CQ Roll Call | Lawmakers Begin Weighing Terms, Timing for Continuing Resolution
A partisan split on fiscal 2014 spending bills is setting off a scramble in both chambers to develop a stopgap measure to extend funding for the government, with Democrats and Republicans still undecided on how long to extend government programs and the scale of the spending guidelines.
The apparent collapse of movement on spending bills in both chambers is fueling the pressure to develop a stopgap measure to replace the continuing resolution (PL 113-6) that expires Sept. 30.
With only nine legislative days left until the end of the fiscal year, Speaker John A. Boehner of Ohio says he wants a “continuing resolution for some short period of time.” Several senior Republicans say that likely means two months, which would push talks on the rest of the fiscal year into November — around the time the federal debt limit likely will need to be raised.
“I wouldn’t be surprised if we saw a 60-day, or 30- to 60-day CR,” said Robert B. Aderholt, R-Ala. “We’ve got to have some time. We’ve got a lot of issues coming up in the fall.“
Senate Democratic aides replied Friday by pouring cold water on the idea of a short-term CR. “Two months will not do it. We’re not interested in a short-term CR. We want a long-term CR,” one senior Senate Democratic aide said.
The emerging difference over duration of the CR comes as both parties are watching budget talks between Denis McDonough, President Barack Obama’s chief of staff, and a small group of senators led by Johnny Isakson of Georgia.
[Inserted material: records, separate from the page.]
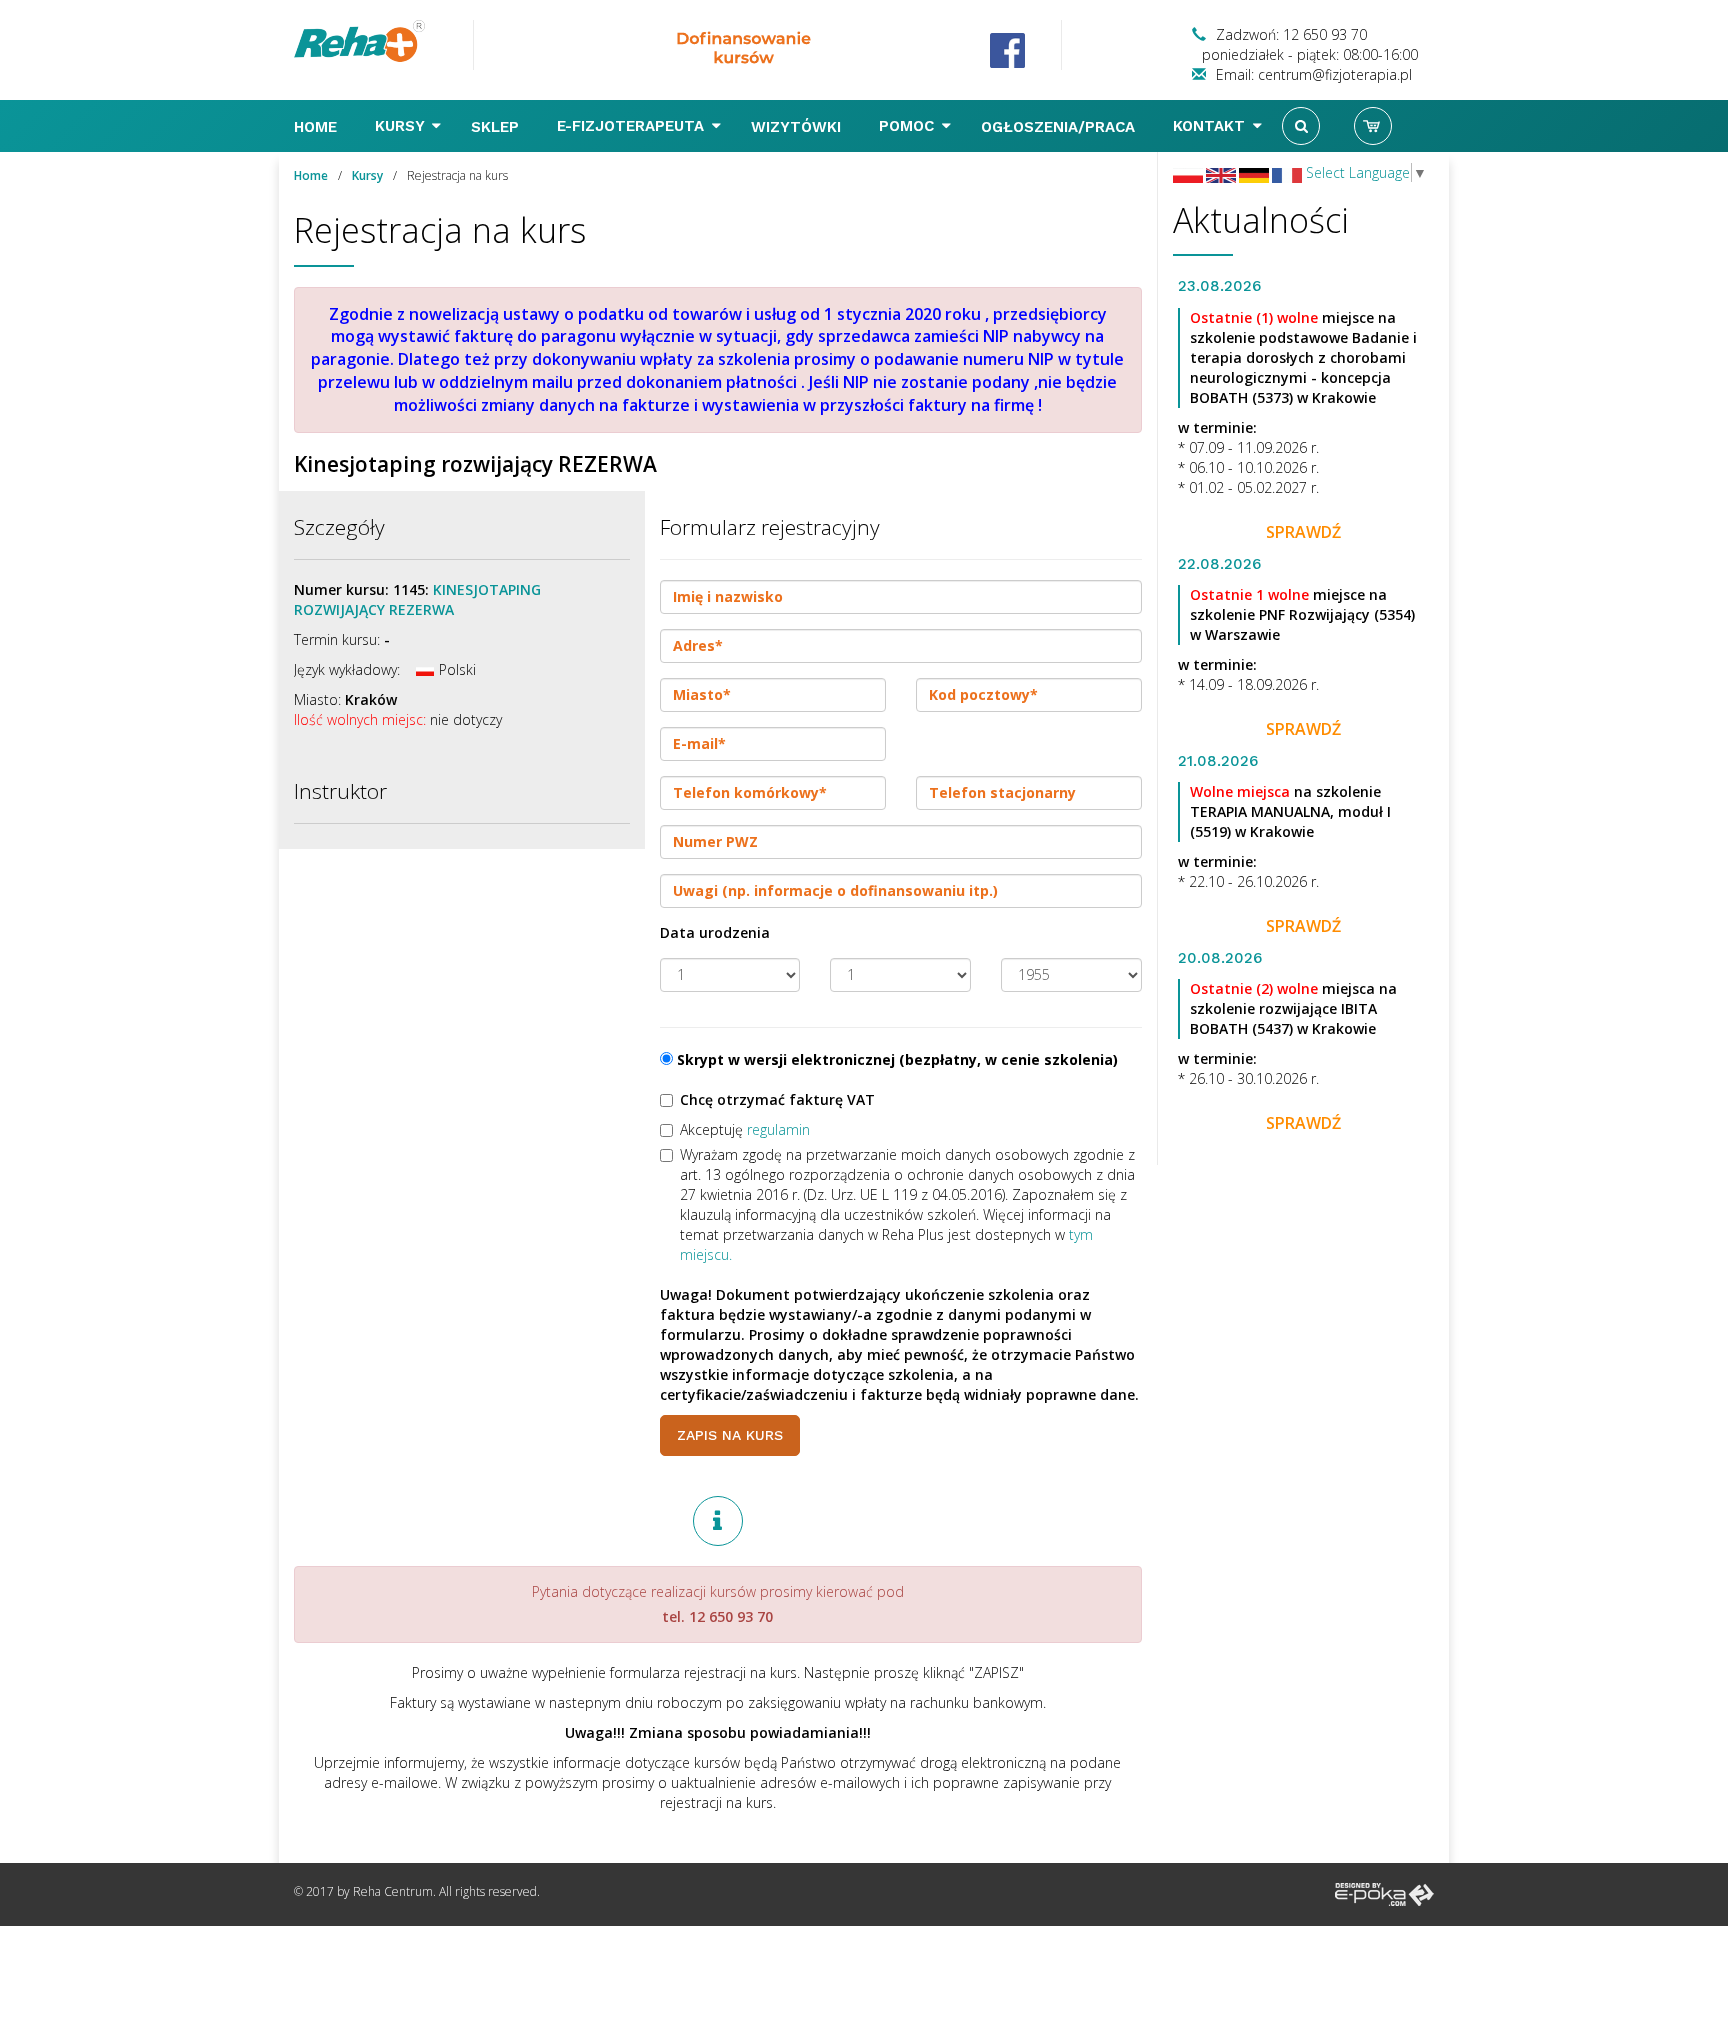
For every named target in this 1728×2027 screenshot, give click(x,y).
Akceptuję (745, 1129)
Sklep (497, 127)
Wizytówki (798, 127)
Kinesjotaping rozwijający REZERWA (417, 599)
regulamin (778, 1129)
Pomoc (909, 126)
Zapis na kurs (730, 1435)
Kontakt (1211, 126)
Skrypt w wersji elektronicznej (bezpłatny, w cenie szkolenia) (895, 1059)
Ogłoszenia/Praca (1060, 127)
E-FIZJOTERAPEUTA (633, 126)
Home (318, 127)
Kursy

The negotiations are aimed at finding a replacement for automatic spending cuts under the 2011 debt deal (PL 112-25)
Obama has called for a clean debt limit increase measure. The White House and Democratic leaders have argued for dealing with a number of fiscal issues separately: the next CR, a tax overhaul and a possible replacement to the sequester.
For Republicans, a short-term CR would mesh with broader efforts to load a number of these issues onto a debt-limit increase, including a plan to fund the government for the rest of 2014.
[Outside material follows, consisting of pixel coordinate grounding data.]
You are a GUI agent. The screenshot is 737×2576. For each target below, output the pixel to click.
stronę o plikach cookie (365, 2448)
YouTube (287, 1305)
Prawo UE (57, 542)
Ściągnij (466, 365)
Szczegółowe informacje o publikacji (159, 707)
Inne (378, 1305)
A straight-line extension of current funding through fiscal 2014 would peg discretionary spending at $988 billion. But many House Republicans are lining up to insist that the spending be set at the sequester cap of $967 billion.
“It’s an open question at this point. Most Republicans want to go with the lower number,” Aderholt said.
James Lankford of Oklahoma, chairman of the Republican Policy Committee, said the House version of the CR would likely be written in line with the $967 billion target for fiscal 2014, and would provide more time for House Republicans to finish appropriations bills.
Republicans also may push to reconfigure fiscal 2014 funding to provide more resources for the Pentagon. The House-passed budget (H Con Res 25) would match the overall funding target in the debt deal but exceed a $498 billion defense spending cap by providing $552 billion for the military.
While Republicans lay groundwork for a short-term CR, Senate Majority Leader Harry Reid of Nevada and members of the leadership team are eying versions similar to the six-month measure (PL 112-175) enacted Sept. 28, 2012.
Both sides say there will be little time to complete appropriations bills when they return from the August recess. The House has planned nine legislative days before the end of the fiscal year and the Senate has scheduled 16 days.
“The legislative calendar will start driving a lot of this,” Lankford said.
Reid and Boehner both opened the door to a stopgap bill this week after a pair of stalemates raised doubts about the fate of fiscal 2014 spending bills.
House GOP leaders pulled the Transportation-HUD spending bill (HR 2610) on July 31, when moderate Republicans balked at voting for deep spending cuts that could be washed away with a CR or a debt deal. And the Senate fell short of invoking cloture on a similar bill (S 1243) by a vote of 54-43 on Aug. 1.